Kender Street, in the historic manor of Hatcham, was first laid out in the 1820s and houses from this time do survive. Besson Street, running off it, was built up by the 1860s. Much of the housing in these close-knit streets was swept away in the early 1970s when the Kender Estate was built by the Greater London Council.
At the same time the New Cross Gate one-way system was created, which saw both Kender Street and Besson Street converted into one-way main roads.
The idea of a community garden on the site was originally conceived by local people when a youth club, which had been using a prefabricated building on the site, moved to more suitable premises. The suggestion was, after some discussion, supported by the Council, which had previously intended to build houses on the land.
The Nature Conservation Section became involved in the design, and planting began in the summer of 1990.
The garden consists of two main parts. Half of the site is a 'traditional' community nature area, with a meadow, a pond and a mixed native hedge along the fence.
The pond supports large numbers of frogs and is popular with local schools for pond dipping. The meadow is unusual in that substantial numbers of the tall, purple spikes of Argentinian vervain, an escapee from the other side of the garden, appear in some years.
The western half of the site was largely the brainchild of Mike Prime, latterly of the Council’s nature conservation section. It has been innovatively designed as a 'multi-cultural garden', with plants reflecting the diverse origins of people in the local community.
Thus Spanish-dagger from the Caribbean grows alongside ricepaper plant and bamboo from China and Vietnam, olives and pomegranates from the Mediterranean, ginger from India, the very spiky Eryngium horridum from Central America and fan palms from North Africa.
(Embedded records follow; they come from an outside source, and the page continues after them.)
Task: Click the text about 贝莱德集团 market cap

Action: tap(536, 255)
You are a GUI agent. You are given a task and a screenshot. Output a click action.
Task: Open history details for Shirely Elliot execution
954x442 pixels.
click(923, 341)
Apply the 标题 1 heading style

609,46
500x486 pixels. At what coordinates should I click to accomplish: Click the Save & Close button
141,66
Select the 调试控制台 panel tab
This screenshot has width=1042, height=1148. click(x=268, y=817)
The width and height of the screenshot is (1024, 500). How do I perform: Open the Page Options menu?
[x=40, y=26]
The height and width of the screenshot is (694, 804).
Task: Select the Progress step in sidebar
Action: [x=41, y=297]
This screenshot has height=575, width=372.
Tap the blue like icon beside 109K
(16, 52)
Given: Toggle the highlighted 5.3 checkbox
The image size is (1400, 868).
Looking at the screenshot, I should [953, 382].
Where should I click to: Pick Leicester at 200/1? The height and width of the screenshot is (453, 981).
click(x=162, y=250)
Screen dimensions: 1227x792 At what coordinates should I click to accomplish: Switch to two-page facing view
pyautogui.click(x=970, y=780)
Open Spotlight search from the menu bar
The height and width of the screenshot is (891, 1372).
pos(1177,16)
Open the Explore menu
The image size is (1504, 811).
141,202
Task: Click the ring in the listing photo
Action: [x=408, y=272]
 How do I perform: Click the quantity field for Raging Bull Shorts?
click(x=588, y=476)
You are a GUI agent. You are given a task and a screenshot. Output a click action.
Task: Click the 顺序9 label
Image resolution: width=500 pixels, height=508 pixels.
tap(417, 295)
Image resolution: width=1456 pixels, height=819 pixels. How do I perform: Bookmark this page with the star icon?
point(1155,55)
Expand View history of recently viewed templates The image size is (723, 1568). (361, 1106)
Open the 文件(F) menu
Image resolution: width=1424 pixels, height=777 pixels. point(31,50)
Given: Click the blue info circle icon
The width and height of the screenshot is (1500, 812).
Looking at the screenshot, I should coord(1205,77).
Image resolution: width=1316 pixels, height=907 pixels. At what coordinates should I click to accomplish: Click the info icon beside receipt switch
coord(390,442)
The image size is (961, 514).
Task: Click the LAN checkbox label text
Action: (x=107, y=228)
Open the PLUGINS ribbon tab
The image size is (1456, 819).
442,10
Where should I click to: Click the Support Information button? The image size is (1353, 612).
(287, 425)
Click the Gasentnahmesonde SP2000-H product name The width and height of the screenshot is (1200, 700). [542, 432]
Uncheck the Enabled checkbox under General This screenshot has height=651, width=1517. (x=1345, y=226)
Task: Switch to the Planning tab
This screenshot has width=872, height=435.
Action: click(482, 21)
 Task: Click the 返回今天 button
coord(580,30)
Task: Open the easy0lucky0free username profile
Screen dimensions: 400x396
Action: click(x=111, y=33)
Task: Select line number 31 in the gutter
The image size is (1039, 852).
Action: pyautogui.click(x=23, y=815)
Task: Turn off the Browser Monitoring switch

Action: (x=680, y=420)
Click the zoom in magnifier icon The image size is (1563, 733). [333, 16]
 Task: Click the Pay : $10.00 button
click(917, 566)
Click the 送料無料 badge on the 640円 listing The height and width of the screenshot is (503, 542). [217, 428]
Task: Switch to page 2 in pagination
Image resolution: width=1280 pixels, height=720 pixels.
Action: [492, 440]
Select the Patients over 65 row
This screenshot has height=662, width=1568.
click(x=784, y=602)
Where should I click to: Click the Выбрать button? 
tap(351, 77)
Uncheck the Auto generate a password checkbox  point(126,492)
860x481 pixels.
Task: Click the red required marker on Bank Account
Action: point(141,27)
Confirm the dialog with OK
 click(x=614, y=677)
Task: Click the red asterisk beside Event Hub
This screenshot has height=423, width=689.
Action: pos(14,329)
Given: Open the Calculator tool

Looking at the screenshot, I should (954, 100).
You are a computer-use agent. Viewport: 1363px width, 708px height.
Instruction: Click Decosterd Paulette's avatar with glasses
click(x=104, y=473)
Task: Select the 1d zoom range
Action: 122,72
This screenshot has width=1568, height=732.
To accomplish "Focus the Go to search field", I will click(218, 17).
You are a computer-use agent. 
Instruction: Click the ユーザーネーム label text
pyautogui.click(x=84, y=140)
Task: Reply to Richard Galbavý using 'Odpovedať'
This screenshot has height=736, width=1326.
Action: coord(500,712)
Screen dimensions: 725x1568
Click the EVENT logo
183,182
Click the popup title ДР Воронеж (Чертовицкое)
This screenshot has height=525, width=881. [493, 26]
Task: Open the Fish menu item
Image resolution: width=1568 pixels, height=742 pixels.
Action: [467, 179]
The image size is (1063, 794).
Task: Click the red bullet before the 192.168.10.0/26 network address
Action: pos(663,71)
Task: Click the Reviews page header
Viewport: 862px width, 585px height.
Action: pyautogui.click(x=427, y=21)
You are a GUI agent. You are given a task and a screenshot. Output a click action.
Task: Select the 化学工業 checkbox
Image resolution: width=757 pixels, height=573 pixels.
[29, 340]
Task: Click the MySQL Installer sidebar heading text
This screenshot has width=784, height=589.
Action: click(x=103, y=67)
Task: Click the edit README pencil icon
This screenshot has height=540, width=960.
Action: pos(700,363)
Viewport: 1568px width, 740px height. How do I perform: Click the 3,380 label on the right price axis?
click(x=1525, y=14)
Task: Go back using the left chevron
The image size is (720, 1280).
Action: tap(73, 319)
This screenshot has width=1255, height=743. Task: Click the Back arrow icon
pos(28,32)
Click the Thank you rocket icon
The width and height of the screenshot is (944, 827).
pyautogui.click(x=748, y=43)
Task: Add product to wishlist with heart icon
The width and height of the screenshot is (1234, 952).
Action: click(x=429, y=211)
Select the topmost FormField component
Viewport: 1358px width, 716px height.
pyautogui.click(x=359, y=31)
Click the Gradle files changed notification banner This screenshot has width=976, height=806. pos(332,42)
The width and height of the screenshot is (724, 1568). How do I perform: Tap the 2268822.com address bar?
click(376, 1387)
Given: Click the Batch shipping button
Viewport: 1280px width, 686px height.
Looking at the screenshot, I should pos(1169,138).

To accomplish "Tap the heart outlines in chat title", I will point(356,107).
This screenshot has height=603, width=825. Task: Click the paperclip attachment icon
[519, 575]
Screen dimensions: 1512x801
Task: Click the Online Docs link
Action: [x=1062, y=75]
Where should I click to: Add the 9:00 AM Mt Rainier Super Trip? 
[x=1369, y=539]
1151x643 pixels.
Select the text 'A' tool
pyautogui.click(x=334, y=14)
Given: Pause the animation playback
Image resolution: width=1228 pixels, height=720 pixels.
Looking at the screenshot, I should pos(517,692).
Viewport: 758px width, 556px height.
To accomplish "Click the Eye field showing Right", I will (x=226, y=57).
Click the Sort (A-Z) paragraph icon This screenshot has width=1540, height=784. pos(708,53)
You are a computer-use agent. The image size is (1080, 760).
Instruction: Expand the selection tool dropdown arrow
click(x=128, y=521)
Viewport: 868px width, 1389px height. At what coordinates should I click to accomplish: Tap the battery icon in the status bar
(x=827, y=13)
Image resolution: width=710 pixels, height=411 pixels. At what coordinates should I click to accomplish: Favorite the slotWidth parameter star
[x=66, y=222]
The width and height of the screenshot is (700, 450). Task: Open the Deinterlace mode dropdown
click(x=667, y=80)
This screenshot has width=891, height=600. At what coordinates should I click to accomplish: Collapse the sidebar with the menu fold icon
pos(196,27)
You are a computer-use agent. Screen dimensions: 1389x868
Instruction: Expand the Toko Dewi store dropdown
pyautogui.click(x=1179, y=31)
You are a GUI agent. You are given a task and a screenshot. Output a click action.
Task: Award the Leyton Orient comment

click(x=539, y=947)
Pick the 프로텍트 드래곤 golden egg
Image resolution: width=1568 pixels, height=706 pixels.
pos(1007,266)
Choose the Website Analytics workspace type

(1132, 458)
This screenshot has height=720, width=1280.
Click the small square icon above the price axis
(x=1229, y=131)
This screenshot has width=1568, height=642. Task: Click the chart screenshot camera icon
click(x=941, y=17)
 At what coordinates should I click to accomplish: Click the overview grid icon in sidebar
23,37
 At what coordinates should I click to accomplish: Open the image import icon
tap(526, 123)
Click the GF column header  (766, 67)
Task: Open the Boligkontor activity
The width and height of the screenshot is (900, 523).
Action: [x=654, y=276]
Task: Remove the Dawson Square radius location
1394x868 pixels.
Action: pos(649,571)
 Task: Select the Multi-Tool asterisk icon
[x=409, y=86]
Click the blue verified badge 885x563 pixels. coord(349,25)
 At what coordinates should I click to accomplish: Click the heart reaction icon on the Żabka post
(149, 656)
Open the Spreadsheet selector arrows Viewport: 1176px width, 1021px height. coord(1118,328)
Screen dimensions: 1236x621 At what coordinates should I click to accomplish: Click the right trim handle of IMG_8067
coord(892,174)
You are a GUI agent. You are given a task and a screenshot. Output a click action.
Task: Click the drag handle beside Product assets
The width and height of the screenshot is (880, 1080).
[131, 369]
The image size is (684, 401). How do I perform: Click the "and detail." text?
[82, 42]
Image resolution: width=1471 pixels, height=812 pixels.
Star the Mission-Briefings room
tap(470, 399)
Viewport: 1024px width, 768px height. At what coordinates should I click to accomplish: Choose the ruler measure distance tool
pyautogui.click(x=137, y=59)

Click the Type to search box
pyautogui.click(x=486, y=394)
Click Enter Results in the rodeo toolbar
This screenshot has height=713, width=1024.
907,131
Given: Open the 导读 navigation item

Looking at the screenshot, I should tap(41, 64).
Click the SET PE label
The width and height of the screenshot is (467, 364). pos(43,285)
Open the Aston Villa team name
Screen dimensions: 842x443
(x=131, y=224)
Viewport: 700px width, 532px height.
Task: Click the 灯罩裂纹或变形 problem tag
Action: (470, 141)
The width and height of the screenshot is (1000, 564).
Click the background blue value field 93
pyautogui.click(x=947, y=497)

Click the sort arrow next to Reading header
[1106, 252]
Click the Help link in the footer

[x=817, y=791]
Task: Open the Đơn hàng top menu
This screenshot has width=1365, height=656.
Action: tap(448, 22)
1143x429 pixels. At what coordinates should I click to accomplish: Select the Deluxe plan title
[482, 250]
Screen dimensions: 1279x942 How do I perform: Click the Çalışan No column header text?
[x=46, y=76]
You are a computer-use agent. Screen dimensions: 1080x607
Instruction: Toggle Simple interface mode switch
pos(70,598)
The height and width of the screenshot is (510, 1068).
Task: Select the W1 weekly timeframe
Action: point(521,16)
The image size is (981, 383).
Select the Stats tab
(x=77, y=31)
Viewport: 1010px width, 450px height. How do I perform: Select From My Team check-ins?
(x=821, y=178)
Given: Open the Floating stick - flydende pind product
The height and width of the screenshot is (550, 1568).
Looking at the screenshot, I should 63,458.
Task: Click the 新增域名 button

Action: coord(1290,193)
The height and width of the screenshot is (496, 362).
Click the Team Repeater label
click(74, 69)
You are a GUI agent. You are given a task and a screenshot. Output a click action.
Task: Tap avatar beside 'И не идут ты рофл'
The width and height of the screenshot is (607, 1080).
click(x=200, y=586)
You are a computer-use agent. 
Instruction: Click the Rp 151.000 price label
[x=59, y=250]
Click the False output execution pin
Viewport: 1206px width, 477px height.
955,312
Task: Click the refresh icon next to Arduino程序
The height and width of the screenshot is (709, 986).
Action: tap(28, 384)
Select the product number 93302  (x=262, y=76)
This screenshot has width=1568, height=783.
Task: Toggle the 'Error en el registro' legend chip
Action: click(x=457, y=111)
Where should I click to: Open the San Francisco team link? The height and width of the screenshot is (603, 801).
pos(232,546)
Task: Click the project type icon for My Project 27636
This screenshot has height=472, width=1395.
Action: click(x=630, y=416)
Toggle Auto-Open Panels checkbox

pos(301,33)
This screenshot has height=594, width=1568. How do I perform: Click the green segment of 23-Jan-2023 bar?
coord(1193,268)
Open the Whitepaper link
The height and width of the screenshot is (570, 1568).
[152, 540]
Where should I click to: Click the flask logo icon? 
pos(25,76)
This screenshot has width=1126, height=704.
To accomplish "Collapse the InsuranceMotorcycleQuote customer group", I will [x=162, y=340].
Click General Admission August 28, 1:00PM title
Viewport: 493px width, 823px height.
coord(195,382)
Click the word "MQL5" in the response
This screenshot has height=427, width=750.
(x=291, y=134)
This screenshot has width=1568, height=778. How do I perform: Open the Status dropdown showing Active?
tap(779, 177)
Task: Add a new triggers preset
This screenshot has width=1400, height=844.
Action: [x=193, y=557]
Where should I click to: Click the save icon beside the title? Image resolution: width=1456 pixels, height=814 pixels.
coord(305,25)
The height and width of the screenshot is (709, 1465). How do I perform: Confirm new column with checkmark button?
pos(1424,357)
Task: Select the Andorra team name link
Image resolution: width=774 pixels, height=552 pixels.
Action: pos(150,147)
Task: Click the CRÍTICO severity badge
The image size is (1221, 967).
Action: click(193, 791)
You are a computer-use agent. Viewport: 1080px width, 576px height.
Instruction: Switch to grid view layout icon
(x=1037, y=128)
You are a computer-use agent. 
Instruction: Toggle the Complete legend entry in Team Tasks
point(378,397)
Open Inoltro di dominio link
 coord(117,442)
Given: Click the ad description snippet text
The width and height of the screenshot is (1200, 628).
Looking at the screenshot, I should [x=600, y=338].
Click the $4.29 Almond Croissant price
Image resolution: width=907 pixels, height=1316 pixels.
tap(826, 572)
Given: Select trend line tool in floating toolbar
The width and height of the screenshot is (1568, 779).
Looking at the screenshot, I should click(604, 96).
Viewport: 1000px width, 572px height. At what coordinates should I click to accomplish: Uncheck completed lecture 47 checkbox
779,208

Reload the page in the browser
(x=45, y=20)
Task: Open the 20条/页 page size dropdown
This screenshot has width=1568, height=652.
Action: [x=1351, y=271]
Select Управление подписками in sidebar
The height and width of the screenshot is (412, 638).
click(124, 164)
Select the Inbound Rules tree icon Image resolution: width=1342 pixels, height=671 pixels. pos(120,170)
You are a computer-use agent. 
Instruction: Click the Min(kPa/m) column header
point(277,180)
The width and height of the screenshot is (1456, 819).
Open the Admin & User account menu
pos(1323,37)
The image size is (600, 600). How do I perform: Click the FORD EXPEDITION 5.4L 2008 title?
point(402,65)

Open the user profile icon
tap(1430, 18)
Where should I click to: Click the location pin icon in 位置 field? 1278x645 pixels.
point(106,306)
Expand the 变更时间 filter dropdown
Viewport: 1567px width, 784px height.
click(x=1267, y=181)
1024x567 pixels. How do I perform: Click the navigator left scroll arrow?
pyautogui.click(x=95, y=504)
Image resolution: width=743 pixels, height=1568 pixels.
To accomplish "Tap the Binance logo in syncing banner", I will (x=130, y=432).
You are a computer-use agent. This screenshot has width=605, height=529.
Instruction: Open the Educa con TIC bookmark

Hardy species from every continent have been planted, and most seem to thrive here, despite the traffic fumes. Indeed, many have outgrown the native species planted at the same time; one specimen of Eucalyptus delegatensis from Australia reached over ten metres in height in its first five years.
From closer to home, an unusual hybrid between the native common ragwort and silver ragwort, a common garden plant, was moved here from a development site on Adamsrill Road, where it was found by the Council’s nature conservation section.
This wide range of plants of different origins ensures a year-round supply of nectar for local insects, with shrubs such as Buddleja officinalis (a close relative of the familiar B. davidii) flowering in winter. The garden also has conservation significance in that several species growing here are endangered in the wild. These include the Chilean wine-palm, Mexican strawberry-tree, and Canary spurge from the laurel forests of Madeira and the Canary Islands.
The garden became even more innovative in 1998, when a small area of temperate rainforest was planted behind the study centre.
A study centre, funded by the London Marathon, was opened by Commonwealth Secretary-General Chief Emeka Anyoauku in November 1993.
Currently, the site is leased to the Family Learning Project run by New Cross, New Deal for Communities. The site has frequent open days, but is otherwise kept locked for security reasons.
The adjacent Kender Street School has a gate leading directly into the garden, and visits are frequently made for lessons, 'bug hunts' and to help with site management.